London's protests about the scale of poverty in the United Kingdom were brushed aside yesterday as the European Commission unveiled proposals which would see British regions from Scotland to Cornwall deprived of massive shares of aid. Overall, the country could lose almost 80 per cent of the sum it gets at present.
Britain was also warned by commission president, Jacques Santer, that its budget rebate negotiated by Baroness Thatcher in 1994 would have to be reviewed in the autumn when the European Union's next six-year spending plans come up for renegotiation.
The commission says that reform of the system under which pounds 23bn is given to the regions was inevitable with the EU's decision to admit up to 10 poorer countries from Eastern Europe, and Cyprus.
Detailed changes announced by EU regional policy commissioner, Monika Wulf Mathies, will see Northern Ireland and the Scottish Highlands and Islands disqualified from the priority aid bracket they currently enjoy after 1999. Because of improvements in living standards, they no longer pass the test that income per head is below 75 per cent of the EU average.
Merseyside will retain its claim for top rates of funding and for the first time South Yorkshire, which has sunk to levels of poverty on a par with eastern Germany, will see its share of aid doubled. But 13 regions with so-called Objective 2 status - areas of industrial decline - will see their funding slashed because unemployment will be the main yardstick of poverty and jobless rates in most UK regions have fallen.
Commissioners overruled demands from the British government to have gross domestic product per capita also included as one of the criteria. Low- paid jobs mean that income per head in many British regions is well below the EU average. A last-minute attempt by commission member Neil Kinnock to blunt the worst effect of the cuts provoked angry debate among his colleagues. In the end, Mr Kinnock limited the damage slightly by ensuring that the fall in the percentage of Britain's population covered by EU aid would be no greater than one-third, but he failed to secure the fall of just one-quarter that he wanted.
Negotiations between EU governments on the share-out of a total package worth pounds 126bn will now begin and could take up to a year with every member state fighting for a better deal.
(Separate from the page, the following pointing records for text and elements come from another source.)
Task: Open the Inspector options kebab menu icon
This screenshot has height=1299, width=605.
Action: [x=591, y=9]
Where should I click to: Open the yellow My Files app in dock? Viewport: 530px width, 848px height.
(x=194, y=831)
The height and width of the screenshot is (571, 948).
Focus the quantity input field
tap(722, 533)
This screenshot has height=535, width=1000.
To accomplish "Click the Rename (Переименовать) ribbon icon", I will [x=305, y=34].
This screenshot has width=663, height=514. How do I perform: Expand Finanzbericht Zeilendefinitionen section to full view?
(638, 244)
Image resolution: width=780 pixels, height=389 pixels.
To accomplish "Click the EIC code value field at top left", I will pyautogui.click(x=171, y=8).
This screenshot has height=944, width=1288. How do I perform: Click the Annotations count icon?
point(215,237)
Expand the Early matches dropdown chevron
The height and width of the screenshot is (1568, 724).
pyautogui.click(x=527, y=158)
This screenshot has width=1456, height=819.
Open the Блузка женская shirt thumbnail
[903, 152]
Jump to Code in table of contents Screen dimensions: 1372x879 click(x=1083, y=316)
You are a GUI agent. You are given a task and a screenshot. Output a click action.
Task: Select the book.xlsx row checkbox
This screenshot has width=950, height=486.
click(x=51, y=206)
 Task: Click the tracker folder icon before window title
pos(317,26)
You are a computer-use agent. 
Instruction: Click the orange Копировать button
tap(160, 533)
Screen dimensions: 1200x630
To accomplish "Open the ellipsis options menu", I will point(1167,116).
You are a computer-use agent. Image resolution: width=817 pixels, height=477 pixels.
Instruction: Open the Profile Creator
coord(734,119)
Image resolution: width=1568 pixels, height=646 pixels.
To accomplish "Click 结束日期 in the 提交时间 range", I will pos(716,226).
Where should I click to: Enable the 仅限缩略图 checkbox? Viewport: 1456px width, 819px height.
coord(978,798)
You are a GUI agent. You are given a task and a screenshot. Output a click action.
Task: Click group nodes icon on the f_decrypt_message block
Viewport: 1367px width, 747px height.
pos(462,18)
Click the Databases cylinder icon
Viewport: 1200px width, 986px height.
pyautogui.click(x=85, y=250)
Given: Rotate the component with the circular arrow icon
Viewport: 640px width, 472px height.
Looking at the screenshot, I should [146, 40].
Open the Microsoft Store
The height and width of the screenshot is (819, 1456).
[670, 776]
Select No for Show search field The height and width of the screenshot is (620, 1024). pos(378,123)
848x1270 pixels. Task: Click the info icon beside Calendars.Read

The size of the aid cake is down 12 per cent on what it was in 1993 when negotiations last took place.
For the years of 1994 to 1999, Britain's share came to pounds 9.7bn, pounds 6.5bn of which went to regions in England, pounds 1.3bn to Scotland, pounds 636m to Wales and pounds 1.1m to Northern Ireland. But the British government points out that, despite being the fifth largest contributor to the EU budget, it is 11th in the league table when it comes to handouts.